Searching in the address bar does nothing but serve Google by making people forget about urls and having all Web access routed through them.



Back when IE was king and there were separate search/address bars, everyone I knew either went to search engine websites or used the search bar. Only those in my tech-literate circle occasionally typed in full domain names when they knew exactly what website they want to go to. The web was marketed as a place to "find anything", and the address bar didn't do that for the regular user.


True, and a big reason why Google effectively removed the address bar. People are now too dumb to type addresses? Let's them fall back to our search engine even more often than they originally did.

Now when I'm typing an URL, I must make sure it has a valid syntax, because otherwise I'm redirected to the search engine right away. Kind of annoying, since one reason I don't go through the search engine is to avoid being tracked.

(Less of a problem now that I use DuckDuckGo by default, though.)


> People are now too dumb to type addresses?

This is unwarranted condescension. Many URLs are long and non-obvious — do remember that people usually want specific pages rather than a top-level homepage — and there's a thriving industry registering domains which are one typo away from something legitimate and loading them up with ads & malware. For the average person, it's safer and faster just to let Google figure it out.

> Now when I'm typing an URL, I must make sure it has a valid syntax, because otherwise I'm redirected to the search engine right away.

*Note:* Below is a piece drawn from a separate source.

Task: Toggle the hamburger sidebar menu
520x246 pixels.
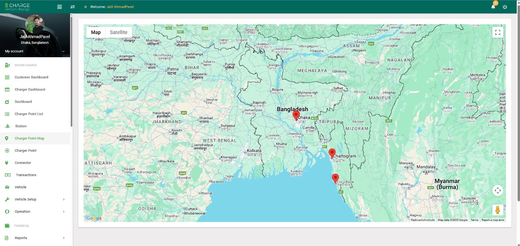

I don't know about Chrome but Firefox shows the status while you're typing so you can tell when you've entered something such as a space which will cause it to be treated as a search query instead.


> For the average person, it's safer and faster just to let Google figure it out.

Of course. Only a genius like me can use the address bar's auto completion. I know: even my programmers colleagues at work reach for the search bar, I must be a unique snowflake.

Seriously though, the difference isn't that big, barely a speed bump. But that speed bump is enough to cause people to go around it, and use Google even when reaching for something as simple as news.ycombinator.com!

I think it's less a matter of capability, and more a misunderstanding of the costs. Giving your search terms away doesn't seem like such a bad deal, considering the search engine is free to use. We just tend to forget that we pay with our data, and that data is valuable because it will later be used to sell us things we would otherwise not have bought.

But such a cost is so indirect and so removed from its actual cause that we tend to just ignore it. I know I often do.


I agree that there's a downside to having search as a fallback to locations but try to be a bit more empathetic for the people who might type something like “support.apple.com” as “supportapple.com” and end up somewhere sketchy.

If they've previously hit the site before, autocompletion will work but lots of people hear about sites in contexts which don't give them a direct clickable link on the computer they want to use and they're a lot more likely to have a negative outcome from that than Google's data mining.


I still keep my search and address bar separate, mainly because the search bar is static across tabs, whereas the address bar loses information whenever I click away. I like a bit of both styles, though I generally use the search bar.


You can still do that in Firefox. It's in the settings.